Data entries
┄┄┄┄┄┄
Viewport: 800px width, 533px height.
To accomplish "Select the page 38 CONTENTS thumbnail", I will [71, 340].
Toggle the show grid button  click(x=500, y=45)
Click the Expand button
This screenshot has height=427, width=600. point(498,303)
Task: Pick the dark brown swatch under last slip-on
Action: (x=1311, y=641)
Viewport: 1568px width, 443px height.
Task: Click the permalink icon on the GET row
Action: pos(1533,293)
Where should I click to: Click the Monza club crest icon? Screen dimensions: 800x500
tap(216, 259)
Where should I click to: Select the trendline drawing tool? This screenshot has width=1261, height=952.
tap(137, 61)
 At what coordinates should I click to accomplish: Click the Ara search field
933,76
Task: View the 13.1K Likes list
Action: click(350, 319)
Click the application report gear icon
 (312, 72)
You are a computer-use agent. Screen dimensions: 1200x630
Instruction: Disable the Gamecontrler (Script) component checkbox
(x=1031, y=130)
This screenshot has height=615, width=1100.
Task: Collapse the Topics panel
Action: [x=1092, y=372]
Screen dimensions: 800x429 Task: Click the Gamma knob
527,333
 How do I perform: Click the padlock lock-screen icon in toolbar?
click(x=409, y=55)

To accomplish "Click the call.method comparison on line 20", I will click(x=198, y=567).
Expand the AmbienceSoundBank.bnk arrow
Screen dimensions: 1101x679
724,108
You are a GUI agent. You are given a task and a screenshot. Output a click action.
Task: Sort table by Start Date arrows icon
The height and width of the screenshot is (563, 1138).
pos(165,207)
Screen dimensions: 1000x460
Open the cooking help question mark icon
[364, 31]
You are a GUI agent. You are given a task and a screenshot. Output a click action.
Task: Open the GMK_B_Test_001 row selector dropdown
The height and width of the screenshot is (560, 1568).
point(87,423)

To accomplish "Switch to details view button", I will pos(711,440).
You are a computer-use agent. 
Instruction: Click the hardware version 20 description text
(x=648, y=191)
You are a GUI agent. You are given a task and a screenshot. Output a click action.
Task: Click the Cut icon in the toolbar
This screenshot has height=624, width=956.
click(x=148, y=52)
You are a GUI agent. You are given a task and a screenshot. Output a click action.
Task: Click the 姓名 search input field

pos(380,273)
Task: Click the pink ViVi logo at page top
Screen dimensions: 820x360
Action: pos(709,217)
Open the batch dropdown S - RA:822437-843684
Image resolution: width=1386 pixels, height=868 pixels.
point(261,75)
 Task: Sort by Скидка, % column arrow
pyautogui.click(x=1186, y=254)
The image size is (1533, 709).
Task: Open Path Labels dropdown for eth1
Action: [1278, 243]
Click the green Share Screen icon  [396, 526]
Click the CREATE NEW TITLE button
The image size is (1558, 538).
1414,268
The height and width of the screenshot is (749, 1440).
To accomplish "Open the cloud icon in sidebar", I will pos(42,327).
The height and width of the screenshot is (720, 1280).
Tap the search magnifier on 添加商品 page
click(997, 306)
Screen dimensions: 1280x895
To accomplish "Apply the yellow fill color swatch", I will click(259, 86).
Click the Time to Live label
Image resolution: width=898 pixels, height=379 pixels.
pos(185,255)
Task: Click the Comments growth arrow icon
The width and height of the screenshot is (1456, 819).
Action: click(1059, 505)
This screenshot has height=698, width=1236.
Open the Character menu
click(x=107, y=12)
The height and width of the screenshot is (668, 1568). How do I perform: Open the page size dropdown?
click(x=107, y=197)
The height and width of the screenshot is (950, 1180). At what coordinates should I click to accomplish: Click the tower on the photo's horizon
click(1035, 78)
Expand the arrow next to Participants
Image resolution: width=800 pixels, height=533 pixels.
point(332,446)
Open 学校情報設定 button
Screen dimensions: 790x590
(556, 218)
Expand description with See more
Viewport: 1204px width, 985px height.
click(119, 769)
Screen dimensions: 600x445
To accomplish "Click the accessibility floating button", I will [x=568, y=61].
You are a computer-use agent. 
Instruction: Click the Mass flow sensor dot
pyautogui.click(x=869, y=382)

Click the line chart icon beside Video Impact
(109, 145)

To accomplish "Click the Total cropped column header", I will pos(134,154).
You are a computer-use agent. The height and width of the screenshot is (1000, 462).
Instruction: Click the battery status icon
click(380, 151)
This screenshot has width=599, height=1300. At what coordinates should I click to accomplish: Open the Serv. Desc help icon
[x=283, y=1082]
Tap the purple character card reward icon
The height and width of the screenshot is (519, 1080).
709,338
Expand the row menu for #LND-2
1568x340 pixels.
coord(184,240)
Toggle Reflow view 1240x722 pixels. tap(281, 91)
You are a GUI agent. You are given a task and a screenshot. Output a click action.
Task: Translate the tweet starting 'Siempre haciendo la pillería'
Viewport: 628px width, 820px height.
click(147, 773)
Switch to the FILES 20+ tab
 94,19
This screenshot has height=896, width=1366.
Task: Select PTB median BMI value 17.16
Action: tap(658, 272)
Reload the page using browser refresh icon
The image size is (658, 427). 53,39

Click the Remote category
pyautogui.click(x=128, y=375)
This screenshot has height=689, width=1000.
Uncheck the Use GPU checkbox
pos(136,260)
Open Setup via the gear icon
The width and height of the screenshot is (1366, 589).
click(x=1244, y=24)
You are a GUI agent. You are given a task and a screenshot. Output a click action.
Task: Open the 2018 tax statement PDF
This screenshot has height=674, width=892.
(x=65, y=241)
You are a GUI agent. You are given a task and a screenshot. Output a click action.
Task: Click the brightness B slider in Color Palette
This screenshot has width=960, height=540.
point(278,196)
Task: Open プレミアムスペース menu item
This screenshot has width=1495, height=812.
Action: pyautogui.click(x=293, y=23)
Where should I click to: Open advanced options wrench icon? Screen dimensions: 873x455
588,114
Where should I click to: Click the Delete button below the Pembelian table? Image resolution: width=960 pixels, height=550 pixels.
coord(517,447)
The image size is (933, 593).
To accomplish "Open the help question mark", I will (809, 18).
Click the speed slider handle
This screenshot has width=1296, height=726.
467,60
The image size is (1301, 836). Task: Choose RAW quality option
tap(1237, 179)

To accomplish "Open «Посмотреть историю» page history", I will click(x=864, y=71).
┄┄┄┄┄┄
◆ EXERCISE AIM ◆
Nothing in the records may change; output all of them exactly.

◆ RESULT FOR THIS EXERCISE ◆
Viewport: 800px width, 533px height.
To accomplish "Select the page 38 CONTENTS thumbnail", I will [71, 340].
Toggle the show grid button  click(x=500, y=45)
Click the Expand button
This screenshot has height=427, width=600. point(498,303)
Task: Pick the dark brown swatch under last slip-on
Action: (x=1311, y=641)
Viewport: 1568px width, 443px height.
Task: Click the permalink icon on the GET row
Action: pos(1533,293)
Where should I click to: Click the Monza club crest icon? Screen dimensions: 800x500
tap(216, 259)
Where should I click to: Select the trendline drawing tool? This screenshot has width=1261, height=952.
tap(137, 61)
 At what coordinates should I click to accomplish: Click the Ara search field
933,76
Task: View the 13.1K Likes list
Action: click(350, 319)
Click the application report gear icon
 (312, 72)
You are a computer-use agent. Screen dimensions: 1200x630
Instruction: Disable the Gamecontrler (Script) component checkbox
(x=1031, y=130)
This screenshot has height=615, width=1100.
Task: Collapse the Topics panel
Action: [x=1092, y=372]
Screen dimensions: 800x429 Task: Click the Gamma knob
527,333
 How do I perform: Click the padlock lock-screen icon in toolbar?
click(x=409, y=55)

To accomplish "Click the call.method comparison on line 20", I will click(x=198, y=567).
Expand the AmbienceSoundBank.bnk arrow
Screen dimensions: 1101x679
724,108
You are a GUI agent. You are given a task and a screenshot. Output a click action.
Task: Sort table by Start Date arrows icon
The height and width of the screenshot is (563, 1138).
pos(165,207)
Screen dimensions: 1000x460
Open the cooking help question mark icon
[364, 31]
You are a GUI agent. You are given a task and a screenshot. Output a click action.
Task: Open the GMK_B_Test_001 row selector dropdown
The height and width of the screenshot is (560, 1568).
point(87,423)

To accomplish "Switch to details view button", I will pos(711,440).
You are a computer-use agent. 
Instruction: Click the hardware version 20 description text
(x=648, y=191)
You are a GUI agent. You are given a task and a screenshot. Output a click action.
Task: Click the Cut icon in the toolbar
This screenshot has height=624, width=956.
click(x=148, y=52)
You are a GUI agent. You are given a task and a screenshot. Output a click action.
Task: Click the 姓名 search input field

pos(380,273)
Task: Click the pink ViVi logo at page top
Screen dimensions: 820x360
Action: pos(709,217)
Open the batch dropdown S - RA:822437-843684
Image resolution: width=1386 pixels, height=868 pixels.
point(261,75)
 Task: Sort by Скидка, % column arrow
pyautogui.click(x=1186, y=254)
The image size is (1533, 709).
Task: Open Path Labels dropdown for eth1
Action: [1278, 243]
Click the green Share Screen icon  [396, 526]
Click the CREATE NEW TITLE button
The image size is (1558, 538).
1414,268
The height and width of the screenshot is (749, 1440).
To accomplish "Open the cloud icon in sidebar", I will pos(42,327).
The height and width of the screenshot is (720, 1280).
Tap the search magnifier on 添加商品 page
click(997, 306)
Screen dimensions: 1280x895
To accomplish "Apply the yellow fill color swatch", I will click(259, 86).
Click the Time to Live label
Image resolution: width=898 pixels, height=379 pixels.
pos(185,255)
Task: Click the Comments growth arrow icon
The width and height of the screenshot is (1456, 819).
Action: click(1059, 505)
This screenshot has height=698, width=1236.
Open the Character menu
click(x=107, y=12)
The height and width of the screenshot is (668, 1568). How do I perform: Open the page size dropdown?
click(x=107, y=197)
The height and width of the screenshot is (950, 1180). At what coordinates should I click to accomplish: Click the tower on the photo's horizon
click(1035, 78)
Expand the arrow next to Participants
Image resolution: width=800 pixels, height=533 pixels.
point(332,446)
Open 学校情報設定 button
Screen dimensions: 790x590
(556, 218)
Expand description with See more
Viewport: 1204px width, 985px height.
click(119, 769)
Screen dimensions: 600x445
To accomplish "Click the accessibility floating button", I will [x=568, y=61].
You are a computer-use agent. 
Instruction: Click the Mass flow sensor dot
pyautogui.click(x=869, y=382)

Click the line chart icon beside Video Impact
(109, 145)

To accomplish "Click the Total cropped column header", I will pos(134,154).
You are a computer-use agent. The height and width of the screenshot is (1000, 462).
Instruction: Click the battery status icon
click(380, 151)
This screenshot has width=599, height=1300. At what coordinates should I click to accomplish: Open the Serv. Desc help icon
[x=283, y=1082]
Tap the purple character card reward icon
The height and width of the screenshot is (519, 1080).
709,338
Expand the row menu for #LND-2
1568x340 pixels.
coord(184,240)
Toggle Reflow view 1240x722 pixels. tap(281, 91)
You are a GUI agent. You are given a task and a screenshot. Output a click action.
Task: Translate the tweet starting 'Siempre haciendo la pillería'
Viewport: 628px width, 820px height.
click(147, 773)
Switch to the FILES 20+ tab
 94,19
This screenshot has height=896, width=1366.
Task: Select PTB median BMI value 17.16
Action: tap(658, 272)
Reload the page using browser refresh icon
The image size is (658, 427). 53,39

Click the Remote category
pyautogui.click(x=128, y=375)
This screenshot has height=689, width=1000.
Uncheck the Use GPU checkbox
pos(136,260)
Open Setup via the gear icon
The width and height of the screenshot is (1366, 589).
click(x=1244, y=24)
You are a GUI agent. You are given a task and a screenshot. Output a click action.
Task: Open the 2018 tax statement PDF
This screenshot has height=674, width=892.
(x=65, y=241)
You are a GUI agent. You are given a task and a screenshot. Output a click action.
Task: Click the brightness B slider in Color Palette
This screenshot has width=960, height=540.
point(278,196)
Task: Open プレミアムスペース menu item
This screenshot has width=1495, height=812.
Action: pyautogui.click(x=293, y=23)
Where should I click to: Open advanced options wrench icon? Screen dimensions: 873x455
588,114
Where should I click to: Click the Delete button below the Pembelian table? Image resolution: width=960 pixels, height=550 pixels.
coord(517,447)
The image size is (933, 593).
To accomplish "Open the help question mark", I will (809, 18).
Click the speed slider handle
This screenshot has width=1296, height=726.
467,60
The image size is (1301, 836). Task: Choose RAW quality option
tap(1237, 179)

To accomplish "Open «Посмотреть историю» page history", I will click(x=864, y=71).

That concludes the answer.